Class warfare? America has been engaged in class warfare for years, and the middle class is losing.
The GOP presidential candidates and Republicans in Congress have dusted off the class warfare charge once more, this time in reaction to President Barack Obama's proposal to tax millionaires at a higher rate to help reduce the national debt. The class warfare charge also is trotted out every time someone suggests allowing the Bush tax cuts for the wealthy to lapse as scheduled.
But it's hard to fathom exactly what that phrase, class warfare, means in this context. Are we supposed to recoil in horror at Obama's so-called "Buffett Rule," named for Warren Buffett, the billionaire who actually wants to pay higher taxes? The Buffett Rule is merely this: People earning more than $1 million a year should not be able to pay a lower tax rate than middle-income households.
Class warfare! To the ramparts!
A few statistics offer a pretty clear picture of how the middle class actually has fared for the past decade or so. Here's one: The top 20 percent of Americans now hold 84 percent of U.S. wealth.
The second 20 percent holds 11 percent; the third 20 percent holds 4 percent. The fourth 20 percent holds 0.2 percent, and the bottom 20 percent holds 0.1 percent - which means the bottom 40 percent controls almost nothing, including their economic future.
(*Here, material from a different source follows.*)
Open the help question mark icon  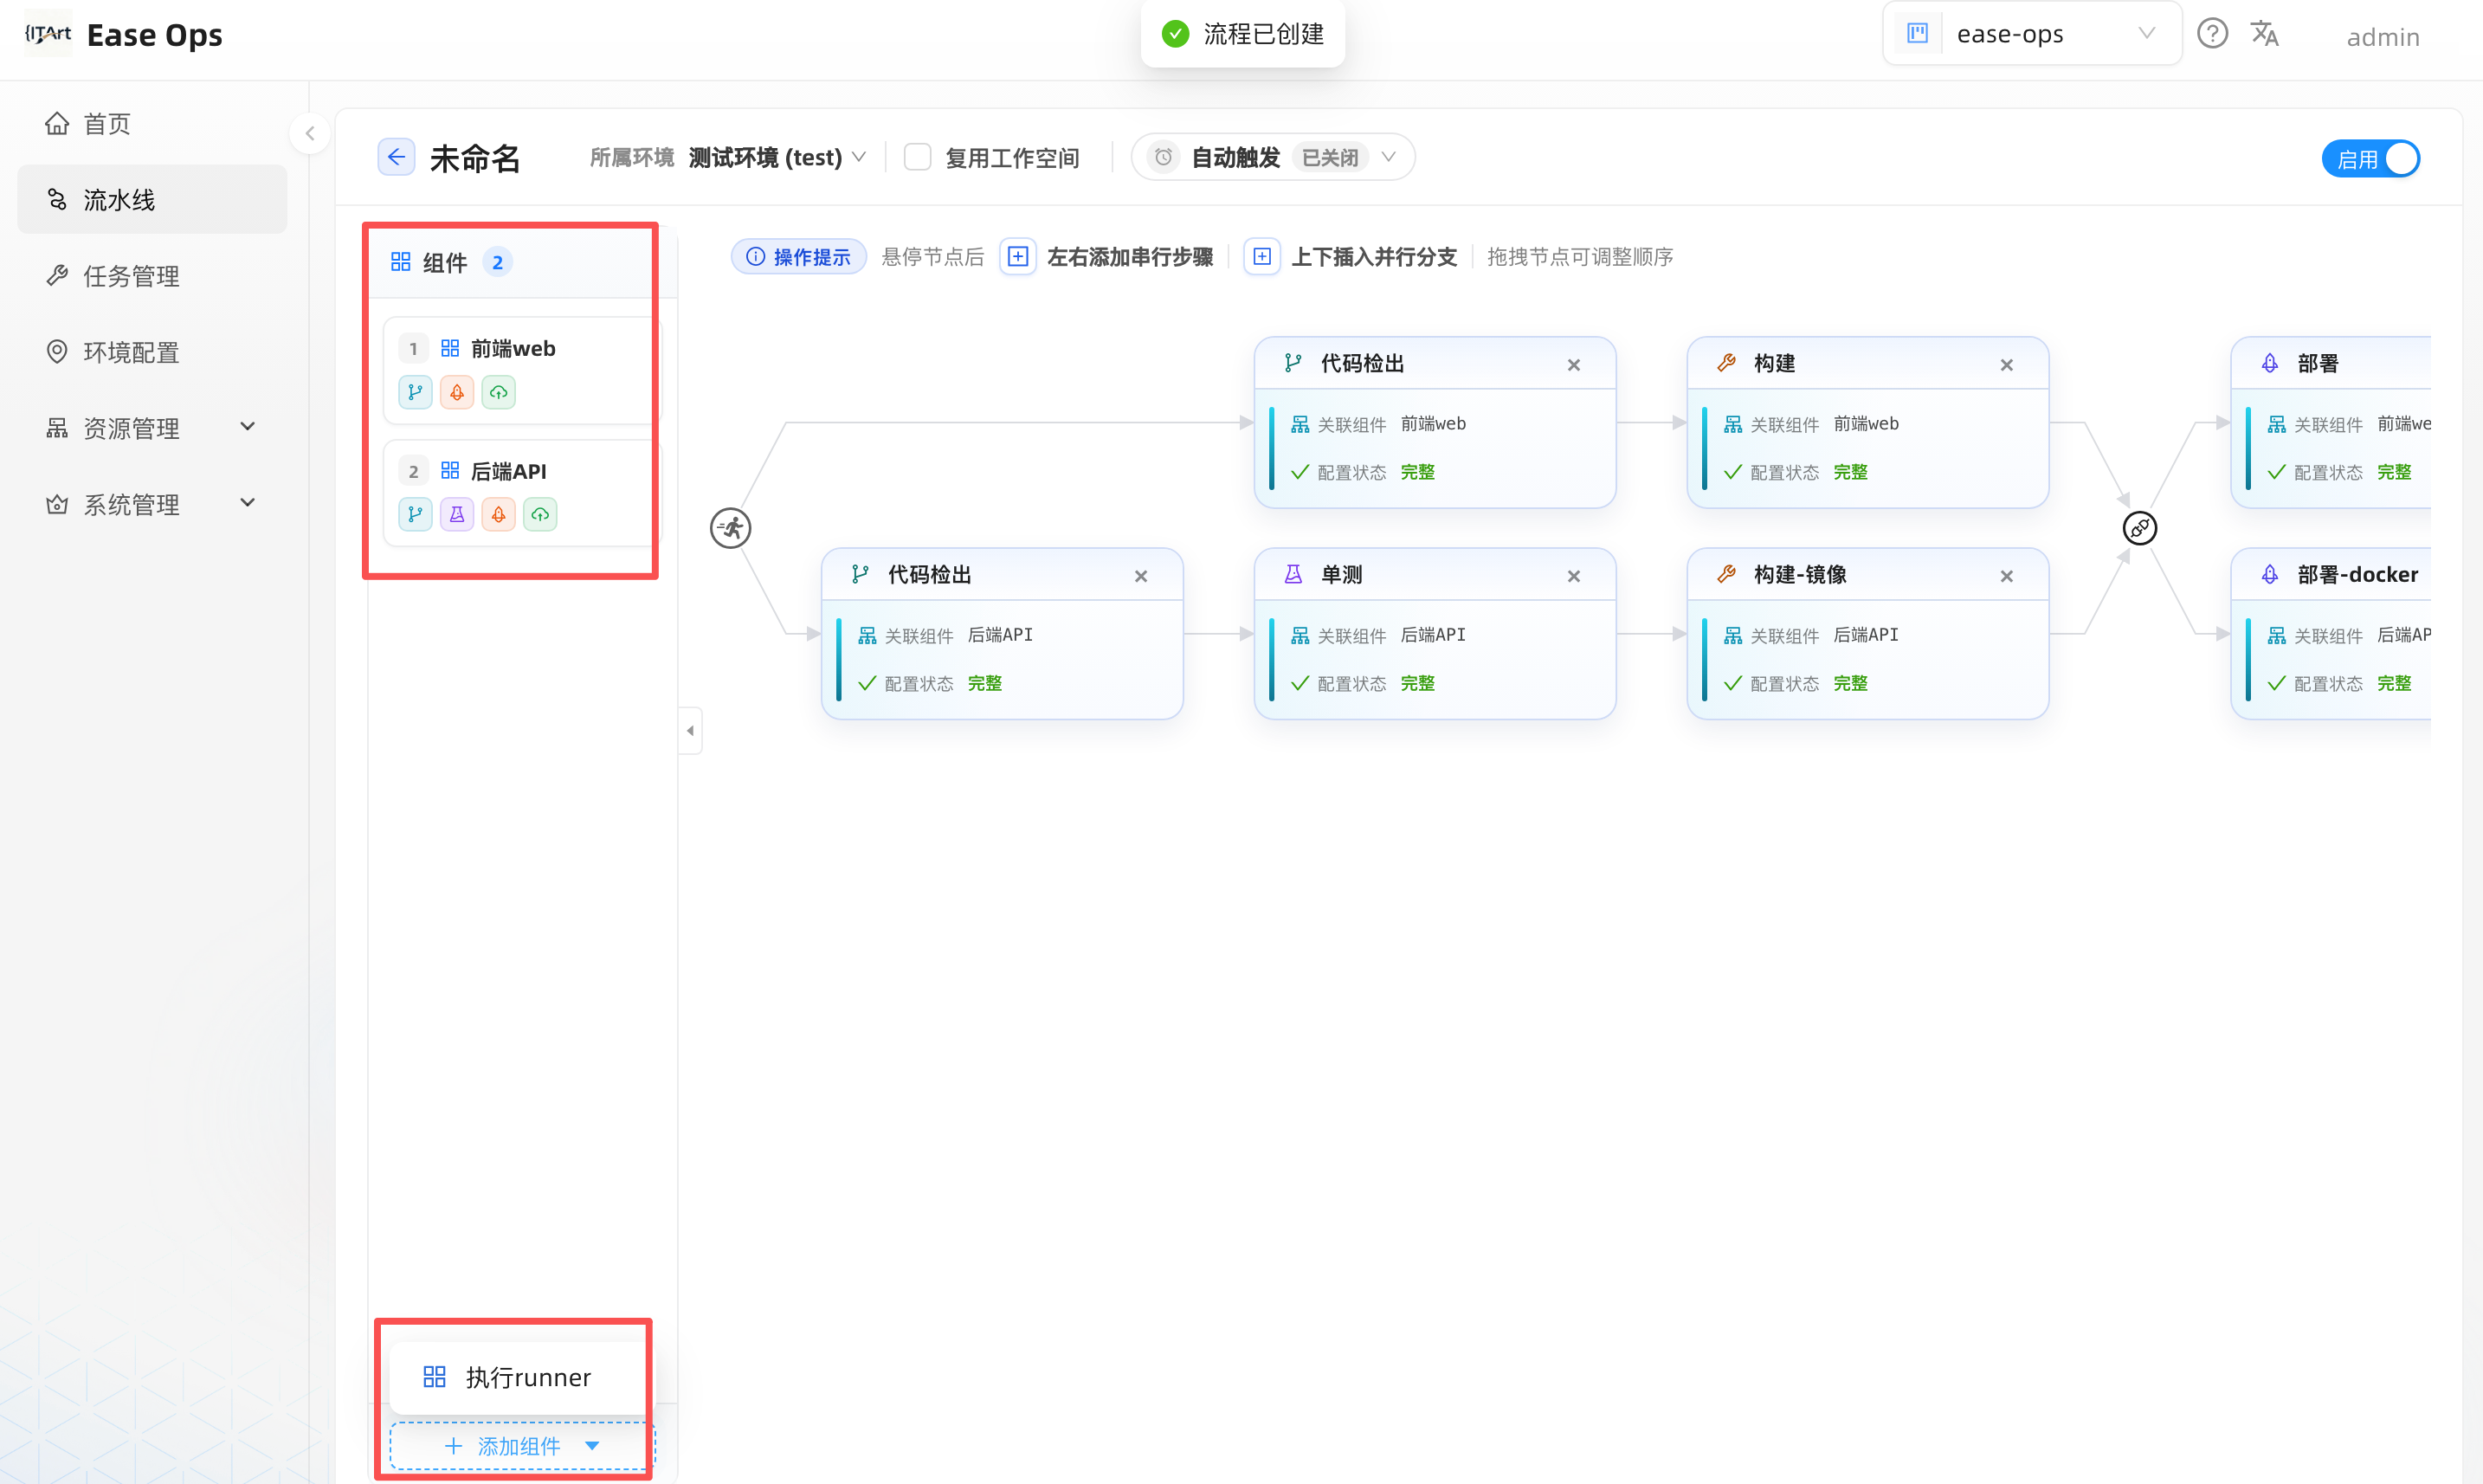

The typical American worker has had stagnating wages for years. Despite growth in worker productivity of 80 percent between 1979 and 2009, hourly wages for the median worker grew by only about 10 percent.
All that wage growth occurred from 1996 to 2002. Despite continued increases in productivity, wages have barely risen since 2002.
The average real weekly earnings of blue-collar workers are lower today than in 1964.
America now has more poor people than at any time in the 52 years records have been kept, according to an article in Time magazine by economist Rana Foroohar. The number of people living below the poverty line - a family of four living on $22,000 a year - has been rising for the past four years and now stands at 15 percent of the population.
Foroohar asserts that the American Dream, the notion that anyone with grit and determination can improve his or her status, has become a sad joke. Americans now are less upwardly mobile than many European nations, including even stratified countries such as England, France and Germany.
If you're born poor in America, you're likely to stay poor.
The Republicans have another favorite catch-phrase: "Don't raise taxes on the job creators!" But if cutting taxes for the rich is the answer to creating jobs, why didn't the Bush tax cuts produce enough jobs to keep all able-bodied Americans employed? Why does national unemployment stand at 9 percent?
The fact is, trickle-down is a cruel hoax.
Polls now indicate that a large majority of Americans believe that the best way to create jobs, get the economy moving and attack the deficit is through a combination of spending cuts and tax increases - not just spending cuts. That is not surprising.
It's not class warfare; it's simple fairness.
Meanwhile, the wealthy, those in the upper 20 percent or so who might be asked to pay a little more, need to ask themselves what they really want. Do they want to hang on to every penny of wealth or do they want a large, stable, self-supporting, middle class that can keep the economy humming to the benefit of all?
Do they want a healthy consumer class or peasants charging the gates with torches and pitchforks? That might sound outrageous, but how much inequality can we endure and remain the nation we claim we are?